截止,Spark 2.3加入Continuous Processing,实现1毫秒级别的at-least-once保证,而exactly-once保证要到100毫秒。
核心概念
-
Transformations and Actions:一些查询会受限制(还不能incrementalize),action只有start。
-
输入Sources:Kafka,分布式文件系统,A socket source for testing
-
输出sinks:Kafka,几乎所有文件形式,foreach for computation,console for testing,memory for debugg
-
输出模式(各自适用于不同的查询,“Input and Output”中介绍):append,update(2.1.1,只有被更新的数据才写到外部。如果计算没有聚合,即没有影响到之前的数据,那么就和append一样),complete
-
Triggers:什么时候输出,固定interval或固定量(在某latency下)
-
Event-Time处理:Event-time data,Watermarks(等待时间和output结果的时间)
-
容错:end-to-end exactly-once
2.Transformations and Actions
Streaming DF基本上可使用所有静态Structured APIs(inference要另外开spark.sql.streaming.schemaInference
to true
)
val lines = spark.readStream
.format("socket")
.option("host", "localhost")
.option("port", 9999)
.load()
val words = lines.as[String].flatMap(_.split(" "))
val wordCounts = words.groupBy("value").count()
val query = wordCounts.writeStream
.queryName("activity_counts") // 类似tempview的表名,用于下面查询
.outputMode("complete")
.format("console") // debug专用
.trigger(Trigger.ProcessingTime("2 seconds")) // 可选
.start()// 批量输出用save
query.awaitTermination()//防止driver在查询过程退出
//执行上面的代码,stream已经运行。下面对output到内存中的table进行查询
for( i <- 1 to 10 ) {
Thread.sleep(1000)
spark.sql("SELECT * FROM activity_counts").show()
}
spark.streams.active
查看活动的stream
运行情况:每当查询开始,spark就会自动判断是否有新数据,有的话就将它和旧数据结合一起进行计算。但注意的是,旧数据只保留了中间结果,这个中间结果的大小就看后续计算需要用到原数据多少内容而定。比如计算最大值,那么就只需要保存至今见过的最大值的那个数据即可。
transformation细节补充
限制在不断减少。
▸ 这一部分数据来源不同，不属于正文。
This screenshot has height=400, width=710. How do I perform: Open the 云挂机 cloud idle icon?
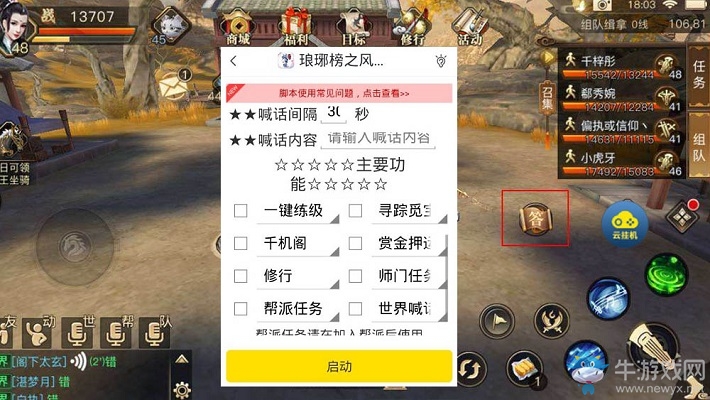[625, 224]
目前的限制:未进行aggregate的stream不能sort,cannot perform multiple levels of aggregation without using Stateful Processing
//所有select和filter都支持
val simpleTransform = streaming.withColumn("stairs", expr("gt like '%stairs%'"))
.where("stairs")
.where("gt is not null")
.select("gt", "model", "arrival_time", "creation_time")
.writeStream
.queryName("simple_transform")
.format("memory")
.outputMode("append")
.start()
//支持大部分Aggregations
val deviceModelStats = streaming.cube("gt", "model").avg()
.drop("avg(Arrival_time)")
.drop("avg(Creation_Time)")
.drop("avg(Index)")
.writeStream.queryName("device_counts").format("memory").outputMode("complete")
.start()
//限制在于multiple “chained” aggregations (aggregations on streaming aggregations) ,但可以通过output到sink后再aggregate来实现
//支持inner join,outer join要定义watermark
val historicalAgg = static.groupBy("gt", "model").avg()
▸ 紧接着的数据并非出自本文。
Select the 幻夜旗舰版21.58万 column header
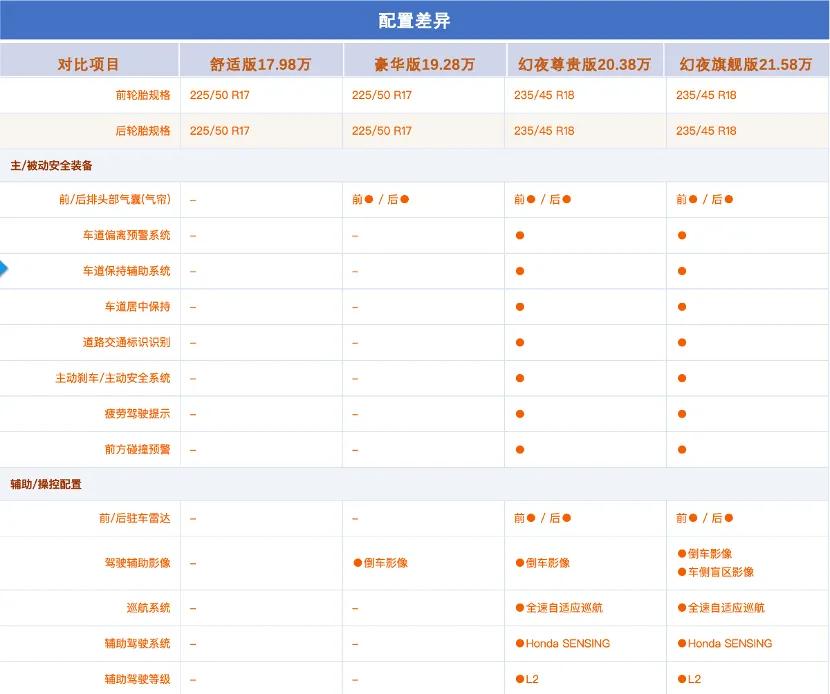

val deviceModelStats = streaming
.drop("Arrival_Time", "Creation_Time", "Index")
.cube("gt", "model").avg()
.join(historicalAgg, Seq("gt", "model")) // inner join
.writeStream
.queryName("device_counts")
.format("memory")
.outputMode("complete")
.start()
3.Input and Output
Sources and Sinks
- File: 保存到csv或parquet
注意添加file到directory要为原子方式,否则Spark会在file未添加完成时就进行操作。在使用文件系统,如本地files或HDFS时,最好在另外一个目录写文件,完成后再移到input目录。
分区发现,在同一目录下,不能有/data/year=2016/和/data/date=2016-04-17/
- Kafka:
val ds1 = spark.readStream.format("kafka")
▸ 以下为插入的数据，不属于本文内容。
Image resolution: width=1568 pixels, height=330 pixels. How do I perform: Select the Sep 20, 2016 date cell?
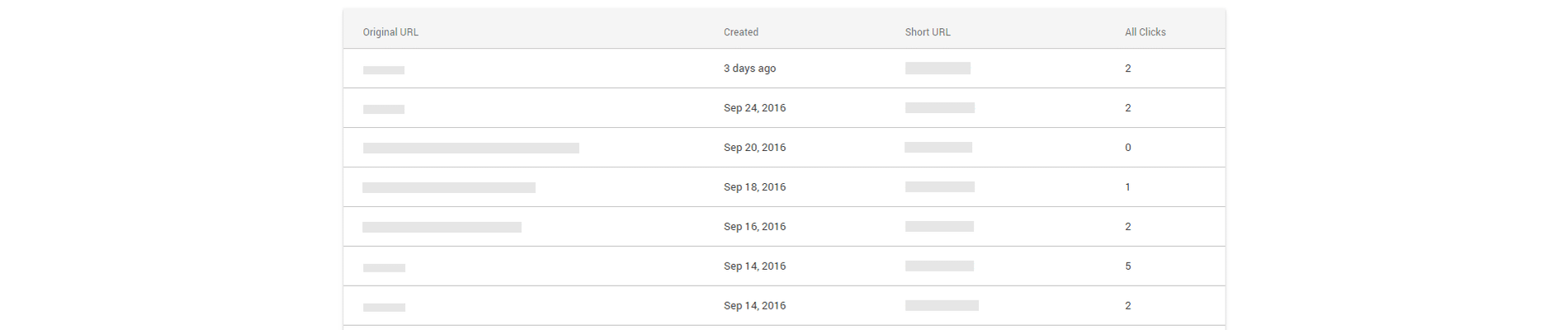[754, 148]
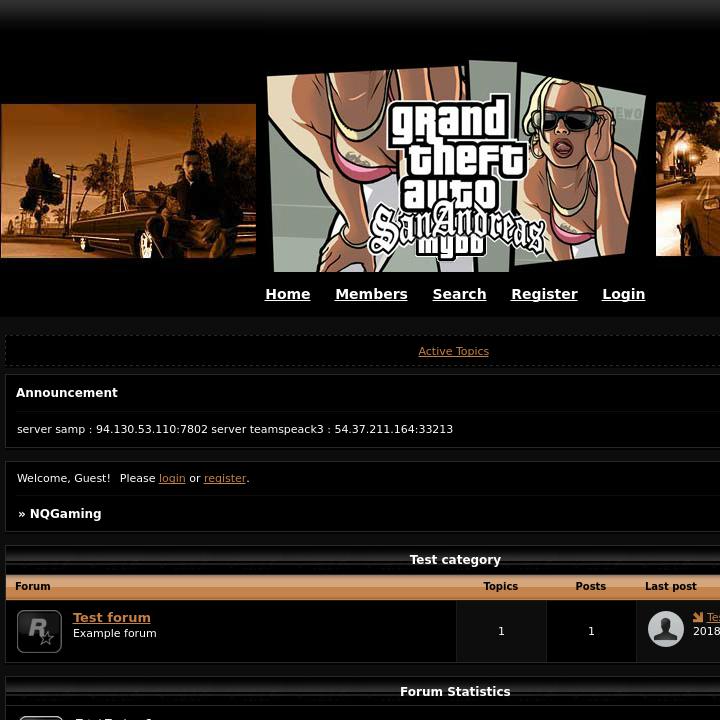Screen dimensions: 720x720
Task: Click the last poster avatar icon
Action: (x=666, y=629)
.option("kafka.bootstrap.servers", "host1:port1,host2:port2")//连接哪个服务器
.option("subscribe", "topic1,topic2")//也可("subscribePattern", "topic.*")
.load()
使用使用原生Structured API或UDF对信息进行parse。通常用 JSON or Avro来读写Kafka
ds1.selectExpr("topic", "CAST(key AS STRING)", "CAST(value AS STRING)")//不加"topic"就在后面加.option("topic", "topic1")
.writeStream.format("kafka")
.option("checkpointLocation", "/to/HDFS-compatible/dir")
.option("kafka.bootstrap.servers", "host1:port1,host2:port2")
.start()
kafka的schema为key: binary;value: binary;topic: string;partition: int;offset: long;timestamp: long
读数据有三个选择:
assign
:指定topic以及topic的某部分,如 JSON string{"topicA":[0,1],"topicB":[2,4]}
subscribe
or subscribePattern
:读取多个topics通过一列topics或一种模式(正则表达)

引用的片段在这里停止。